- Exercise brief -
Every single entry should be printed exactly.

- Given entries -

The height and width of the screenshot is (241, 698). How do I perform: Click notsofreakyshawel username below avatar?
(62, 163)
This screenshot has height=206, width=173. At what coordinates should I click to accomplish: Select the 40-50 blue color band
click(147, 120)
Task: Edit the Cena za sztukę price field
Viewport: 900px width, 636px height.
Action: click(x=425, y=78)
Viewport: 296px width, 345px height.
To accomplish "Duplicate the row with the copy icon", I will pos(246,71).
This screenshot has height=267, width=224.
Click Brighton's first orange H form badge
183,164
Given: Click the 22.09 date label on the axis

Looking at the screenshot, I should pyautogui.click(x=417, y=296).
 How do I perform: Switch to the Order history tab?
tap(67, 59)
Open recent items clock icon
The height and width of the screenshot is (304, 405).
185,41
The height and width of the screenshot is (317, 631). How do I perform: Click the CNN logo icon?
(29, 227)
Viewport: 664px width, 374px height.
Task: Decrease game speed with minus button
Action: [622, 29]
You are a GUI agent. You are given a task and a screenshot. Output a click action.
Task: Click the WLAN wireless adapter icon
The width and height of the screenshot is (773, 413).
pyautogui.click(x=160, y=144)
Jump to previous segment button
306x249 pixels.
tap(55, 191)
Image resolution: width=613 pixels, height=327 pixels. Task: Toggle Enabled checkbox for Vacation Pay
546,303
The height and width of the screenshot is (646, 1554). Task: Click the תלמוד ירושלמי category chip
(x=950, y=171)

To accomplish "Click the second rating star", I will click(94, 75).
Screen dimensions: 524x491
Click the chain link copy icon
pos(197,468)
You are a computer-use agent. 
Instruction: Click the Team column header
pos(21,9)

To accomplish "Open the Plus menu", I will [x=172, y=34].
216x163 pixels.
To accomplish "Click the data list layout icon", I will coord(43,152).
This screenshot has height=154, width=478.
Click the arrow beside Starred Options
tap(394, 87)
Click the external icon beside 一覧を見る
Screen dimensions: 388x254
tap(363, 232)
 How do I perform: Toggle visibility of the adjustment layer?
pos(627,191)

- Task output -
The height and width of the screenshot is (241, 698). How do I perform: Click notsofreakyshawel username below avatar?
(62, 163)
This screenshot has height=206, width=173. At what coordinates should I click to accomplish: Select the 40-50 blue color band
click(147, 120)
Task: Edit the Cena za sztukę price field
Viewport: 900px width, 636px height.
Action: click(x=425, y=78)
Viewport: 296px width, 345px height.
To accomplish "Duplicate the row with the copy icon", I will pos(246,71).
This screenshot has height=267, width=224.
Click Brighton's first orange H form badge
183,164
Given: Click the 22.09 date label on the axis

Looking at the screenshot, I should pyautogui.click(x=417, y=296).
 How do I perform: Switch to the Order history tab?
tap(67, 59)
Open recent items clock icon
The height and width of the screenshot is (304, 405).
185,41
The height and width of the screenshot is (317, 631). How do I perform: Click the CNN logo icon?
(29, 227)
Viewport: 664px width, 374px height.
Task: Decrease game speed with minus button
Action: [622, 29]
You are a GUI agent. You are given a task and a screenshot. Output a click action.
Task: Click the WLAN wireless adapter icon
The width and height of the screenshot is (773, 413).
pyautogui.click(x=160, y=144)
Jump to previous segment button
306x249 pixels.
tap(55, 191)
Image resolution: width=613 pixels, height=327 pixels. Task: Toggle Enabled checkbox for Vacation Pay
546,303
The height and width of the screenshot is (646, 1554). Task: Click the תלמוד ירושלמי category chip
(x=950, y=171)

To accomplish "Click the second rating star", I will click(94, 75).
Screen dimensions: 524x491
Click the chain link copy icon
pos(197,468)
You are a computer-use agent. 
Instruction: Click the Team column header
pos(21,9)

To accomplish "Open the Plus menu", I will [x=172, y=34].
216x163 pixels.
To accomplish "Click the data list layout icon", I will coord(43,152).
This screenshot has height=154, width=478.
Click the arrow beside Starred Options
tap(394, 87)
Click the external icon beside 一覧を見る
Screen dimensions: 388x254
tap(363, 232)
 How do I perform: Toggle visibility of the adjustment layer?
pos(627,191)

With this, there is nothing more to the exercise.